Business drivers focus on self-service tools that help operations teams, data scientists, and statisticians address performance, governance, compliance, and security of highly-sensitive data. Enterprises are now creating Chief Data Officer and Chief Data Ops roles to meet the challenges of data discovery, reliability, performance, access control, and lifecycle management.
Menlo co-hosted an event with Unravel and Waterline to discuss how web-scale companies like LinkedIn have internally built processes and controls for data management and operations, and how larger enterprises are planning to deal with these same issues. The panel was moderated by Nick Heudecker of Gartner, featuring Daniel Sturman from Cloudera and Kapil Surlaker from LinkedIn.
In the aftermath of the event we asked Kunal of Unravel and Alex of Waterline to weigh in on a few more questions.
Kunal Agarwal, Co-Founder & CEO, Unravel
What are the common reasons that affect the performance of big data applications?
We see companies running a variety of mission-critical big data applications such as product usage reports, recommendation engines and pricing analytics. What we also see is that these applications are poor-performing, unreliable or simply fail a majority of the time, which is not acceptable in a production environment.
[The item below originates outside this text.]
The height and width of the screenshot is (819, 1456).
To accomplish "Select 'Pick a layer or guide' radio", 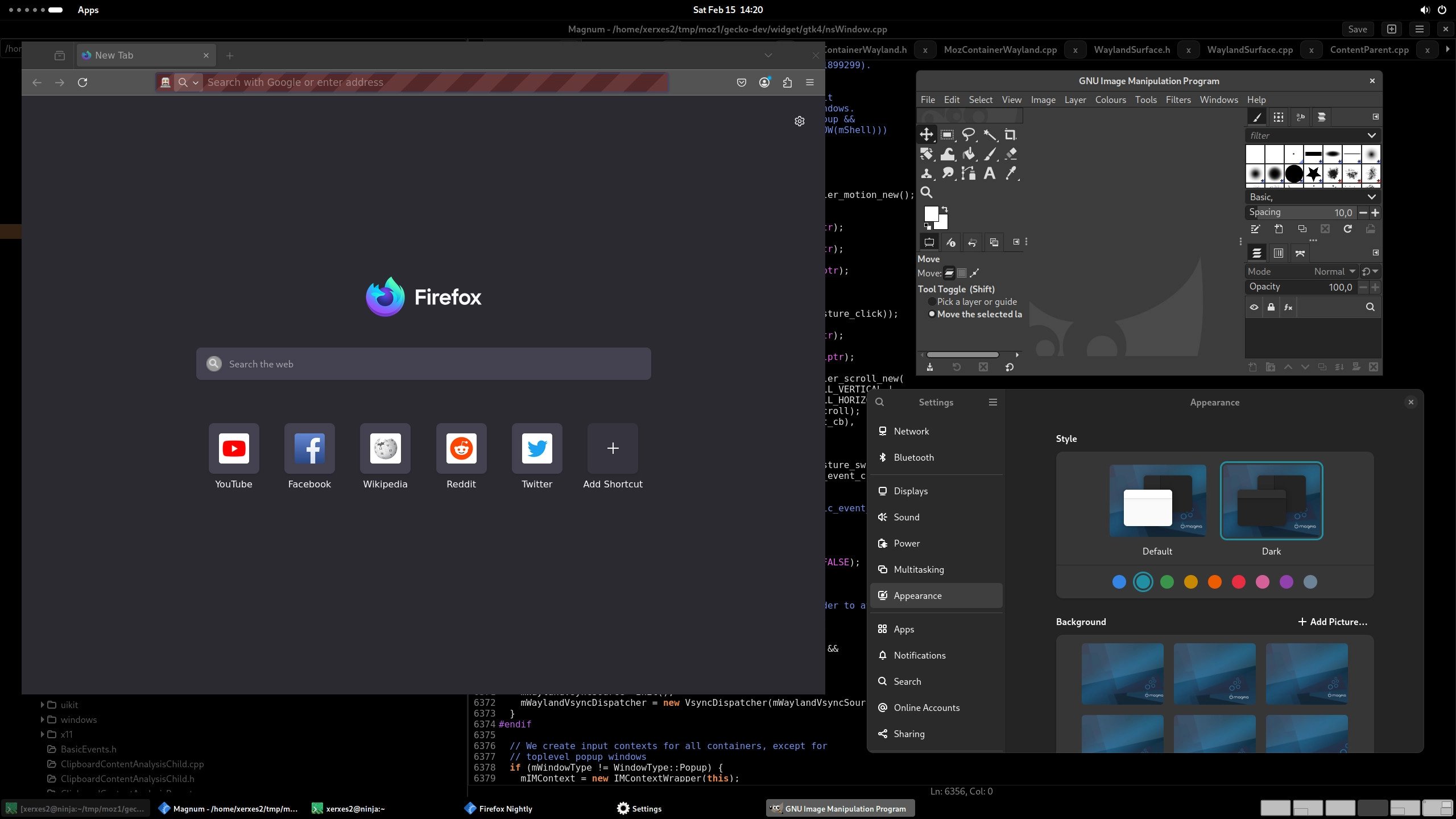I will pos(932,302).
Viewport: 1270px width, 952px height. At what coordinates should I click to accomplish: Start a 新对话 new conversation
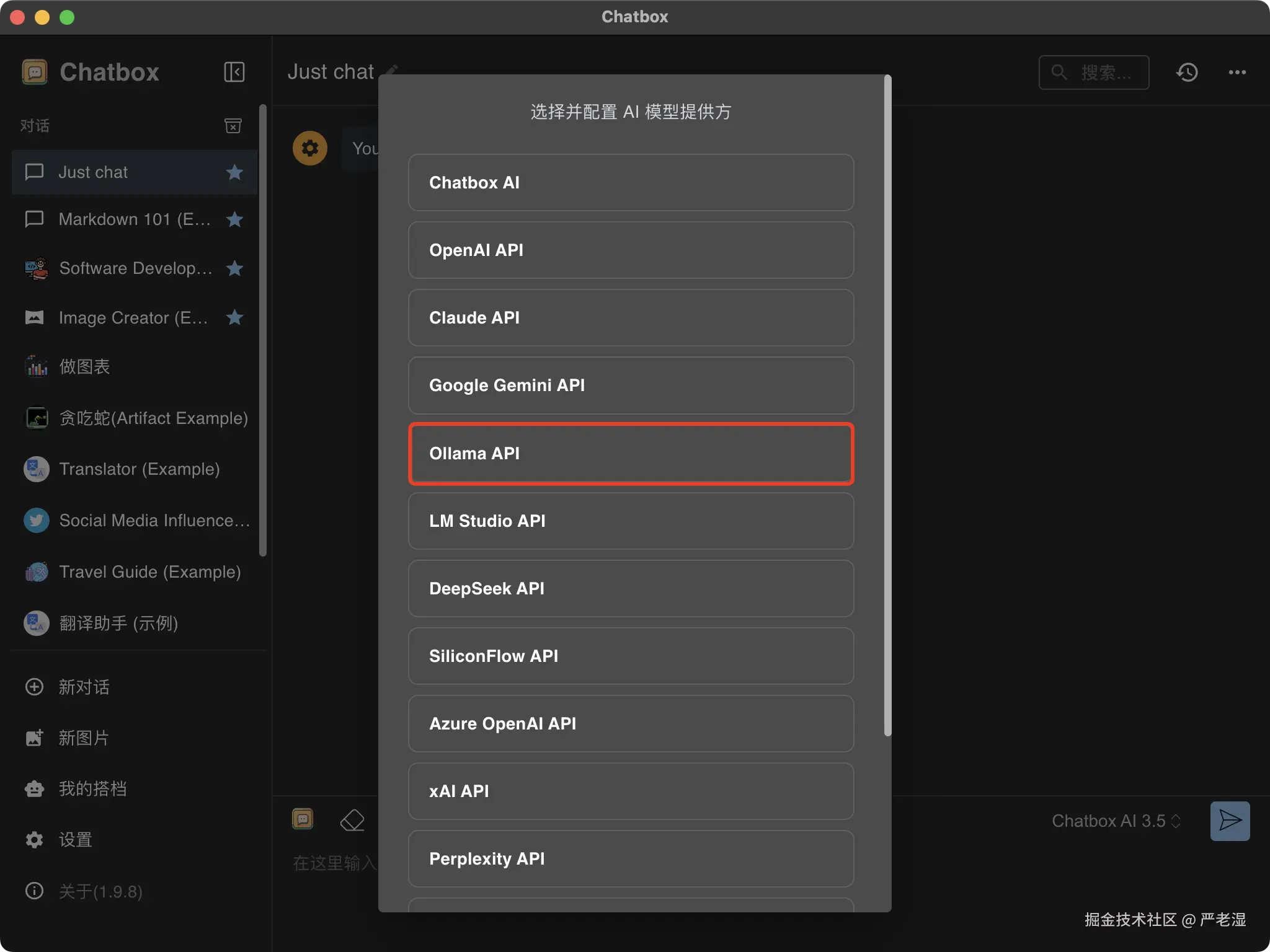(84, 687)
A number of factors, which are spread all over the stack, affect the performance and reliability of big data applications. Some of these factors include quality of the code, configuration settings, data size and layout, resource availability and allocation, health of services, etc. Therefore pin-pointing the root-cause of a performance problem is no easy task and requires visibility into every layer of the big data stack.
Who in the organization is responsible for solving these application related problems in big data organizations?
Unlike the traditional RDBS world where roles and duties are nicely defined, the big data world is still in a flux. In some companies the operations or platform teams solve these problems while in others end users are made responsible for their own applications or pipelines. In most organizations only a handful of people are truly capable to solving these problems as it requires deep knowledge of Hadoop or Spark internals coupled with operations and administration experience. We have seen many big data teams in which engineers are spending more than half of their day solving performance and reliability issues instead of being productive on big data systems.
Describe how the operations team or engineers go about solving big data application problems?
Today, big data teams rely on infrastructure metrics and application logs. Infrastructure metric tools show graphs for utilization levels of CPU, disk, network, etc. These are very good to understand system utilization but lacks information about application behavior.
Engineers usually sift through raw application logs to uncover cause and effect of problems. But this approach does not scale well. A Hadoop application for example can spawn hundreds of MapReduce jobs, each of which can have thousands of tasks. The engineer would have to go through more than a 100,000 log screens to diagnose the problem in this case. Once they have narrowed down the problem, they then use trial-and-error techniques to find the optimal solution. It’s no wonder that it can sometimes take several days and weeks to solve a single application problem.
Alex Gorelik, Founder & CTO, Waterline Data
Tools like Datameer and Platfora and Tableau are great to analyze and visualize the data, but if you have millions of files in a data lake, how does one find the right data to open in an end user tool—wouldn’t you need a data catalog?
Finding the right data in a lake of millions of files is like finding the needle in the stack of needles. Having a data catalog for the entire data lake enables a business analyst or data scientist to quickly zero in on the data they need without asking around or writing code. Data discovery tools enable the end-user to manually explore one file at a time, and they can populate their internal catalog as a by-product of the manual exploration, but they don’t create the full data catalog of every file in the data lake. The benefit of having a complete data catalog is that it automates 80% of the data discovery process and enables the business to answer any questions they have much more rapidly.
How would you build a data catalog in such a large lake? How can all the data be tagged quickly?
Given the volumes and ongoing changes to the data in the lake, it’s not practical to manually explore and tag every file and field in the data lake. A data lake makes it very easy to get data in because it doesn’t require a data model, but the flip side is that the business metadata still needs to defined for the data to be understood and useful to business users. The challenge is that this has to be done as the data lands in the lake, which means that there is a need to automate how that’s done so the business can start using the lake within minutes or hours not months.